**What you will do:** Whenever a picture appears in the data, skip it and write out all other material exactly.

**Material supplied:**
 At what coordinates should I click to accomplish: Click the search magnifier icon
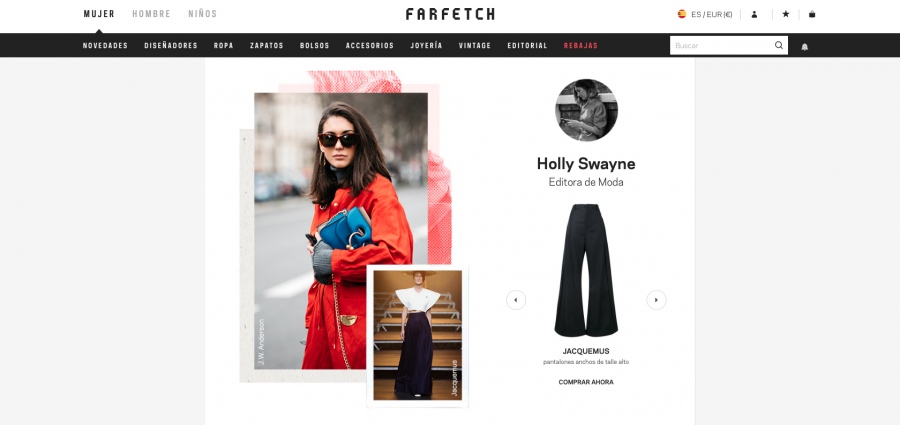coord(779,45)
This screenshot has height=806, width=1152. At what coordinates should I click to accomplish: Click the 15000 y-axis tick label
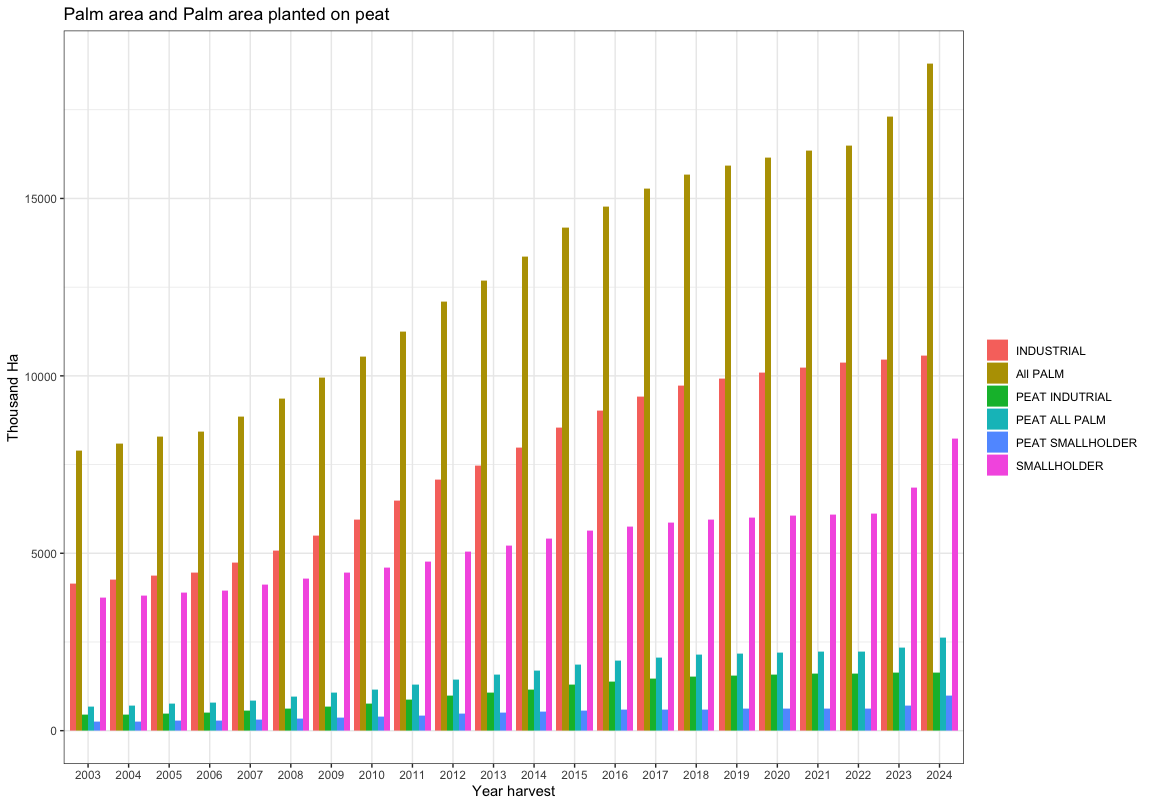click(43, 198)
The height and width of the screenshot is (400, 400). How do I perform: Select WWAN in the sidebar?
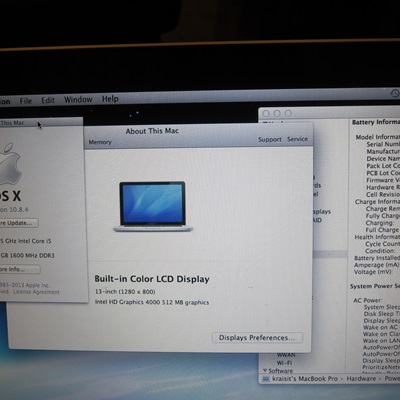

**Your solution:**
 At what coordinates should I click to accomplish: Click the search magnifier icon
coord(779,45)
This screenshot has height=806, width=1152. At what coordinates should I click to accomplish: Click the 15000 y-axis tick label
click(43, 198)
The height and width of the screenshot is (400, 400). How do I perform: Select WWAN in the sidebar?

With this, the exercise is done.